Pronunciation /ˈen(d)point/ /ˈɛn(d)pɔɪnt/


  • 1The final stage of a period or process.

    ‘two lines of evolution have converged on exactly the same endpoint from different starting points’
    • ‘It is not clear to what degree steroids improve thyroid eye disease, or whether they just shorten the time to recovery without improving the final end point.’
    • ‘But the technical paper was originally meant to be just the start of the process - not the end point.’
    • ‘The end point was the final visit at six weeks or the last observation carried forward if the participant withdrew earlier.’
    • ‘The end point is defined, but the viewer affects the process..’
    • ‘There is no determined end point to this social process.’
    • ‘We have got to make democracy work if it is the end point we are aiming for because the decision-making process cannot be limited to just a few people.’
    • ‘Because it is one of those cases, I think, where we all know the end point we want to end up at - it is a matter of how we get there.’
    • ‘It should be seen as the beginning of a process of reform rather than an end point.’
    • ‘She's frustrated with Kate - wants her simply to arrive at an end point without going through the process of getting there.’
    • ‘My view is we are on a journey, and, like a large number of other organisations, we have different starting points, but we certainly have not reached our end point.’
    • ‘That's why we need to define an end point, to have a sense of understanding that our mission is to support them and not to advance our own agenda.’
    • ‘If we need a mega-project every three years, even they know that there has to be an end point to this strategy somewhere.’
    • ‘At least where death or mortality is used as the end point.’
    • ‘The end point of the project was for some of the participants to produce a public mural, which represented their experiences and perspectives.’
    • ‘If you have doubts, say for instance as to when a roasted bird reaches the end point, the guide page in the book clarifies them.’
    • ‘A new door through the wall to number 80 provides the end point to the tour and the start of a visit to the supporting exhibition next door.’
    • ‘And not knowing where the end point is was making military people worried.’

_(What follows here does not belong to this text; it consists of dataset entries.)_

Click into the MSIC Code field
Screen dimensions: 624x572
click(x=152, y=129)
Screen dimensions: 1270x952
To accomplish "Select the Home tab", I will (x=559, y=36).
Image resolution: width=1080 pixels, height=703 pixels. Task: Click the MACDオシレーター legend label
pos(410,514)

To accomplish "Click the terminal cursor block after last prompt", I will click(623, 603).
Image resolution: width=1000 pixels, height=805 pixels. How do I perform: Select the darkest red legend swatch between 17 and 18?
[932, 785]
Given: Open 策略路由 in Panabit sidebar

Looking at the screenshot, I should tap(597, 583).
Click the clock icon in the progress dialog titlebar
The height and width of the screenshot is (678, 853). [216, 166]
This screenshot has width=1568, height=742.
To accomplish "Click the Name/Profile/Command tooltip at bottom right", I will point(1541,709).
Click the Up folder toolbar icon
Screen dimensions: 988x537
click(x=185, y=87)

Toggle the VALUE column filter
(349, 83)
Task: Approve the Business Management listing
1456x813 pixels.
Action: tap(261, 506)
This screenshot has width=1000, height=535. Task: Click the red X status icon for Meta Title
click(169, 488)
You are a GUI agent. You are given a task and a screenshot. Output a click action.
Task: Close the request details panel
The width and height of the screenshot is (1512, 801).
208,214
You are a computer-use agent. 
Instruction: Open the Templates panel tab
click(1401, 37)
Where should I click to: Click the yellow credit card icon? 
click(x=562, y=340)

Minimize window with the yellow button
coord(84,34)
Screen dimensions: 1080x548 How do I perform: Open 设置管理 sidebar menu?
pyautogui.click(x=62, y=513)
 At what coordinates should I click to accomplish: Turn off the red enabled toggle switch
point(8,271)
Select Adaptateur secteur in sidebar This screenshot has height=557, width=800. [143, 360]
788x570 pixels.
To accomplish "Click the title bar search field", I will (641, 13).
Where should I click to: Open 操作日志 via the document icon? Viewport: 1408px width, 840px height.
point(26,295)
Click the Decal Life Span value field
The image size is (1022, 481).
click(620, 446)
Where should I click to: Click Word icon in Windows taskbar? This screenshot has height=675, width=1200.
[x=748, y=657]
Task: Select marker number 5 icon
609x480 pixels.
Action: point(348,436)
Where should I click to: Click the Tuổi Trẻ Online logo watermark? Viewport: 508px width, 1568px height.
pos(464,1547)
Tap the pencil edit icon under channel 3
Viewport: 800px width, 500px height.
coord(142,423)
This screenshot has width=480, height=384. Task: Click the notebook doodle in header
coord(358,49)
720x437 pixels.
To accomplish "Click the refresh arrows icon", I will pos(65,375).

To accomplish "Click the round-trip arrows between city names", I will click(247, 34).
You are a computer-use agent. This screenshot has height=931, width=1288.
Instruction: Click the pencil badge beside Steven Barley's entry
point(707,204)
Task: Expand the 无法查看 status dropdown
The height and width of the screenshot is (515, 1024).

    • ‘My job there is to create an ethos of enjoyment, but you have to be clear in your own mind that you're building to an end point.’
    • ‘How could it be any other way when one of the leading players had given no impression that the end point had been reached?’
    • ‘A supernova explosion marks the dramatic endpoint of the life of a massive star.’
    finishing line, finishing post, tape, end point
    1. 1.1Chemistry The point in a titration at which a reaction is complete, often marked by a color change.
      • ‘Loading dose is based on ideal body weight with maintenance infusion titrated to the desired end point.’
      • ‘The end point of the reaction is stable.’
      • ‘Clarity of reactions and end points varies between some tests.’
      • ‘It detects the end point of the reaction between this and water.’
      • ‘After 6.5–7 hours the colorless solution assumes the pale yellow-green color of chlorine, which indicates that the end point of the reaction has been reached.’
    2. 1.2Mathematics A point or value that marks the end of a ray or one of the ends of a line segment or interval.
      • ‘It seems obvious that it will be a whole lot of points - the endpoints of each of the intervals; remember that we are not removing these endpoints when we take away the line segments.’
      • ‘Next, the student selects the endpoints for the integral by clicking with the mouse on the x-axis in the graph window.’
      • ‘For the scale origin, select the endpoint of the line being scaled at the inside edge of the part.’
      • ‘The method also computes a cost at any endpoint of the line that does not intersect one of the vectors.’
      • ‘Draw three arcs of circles, with each arc having as its center one of the triangle's corners and as its endpoints the other two corners.’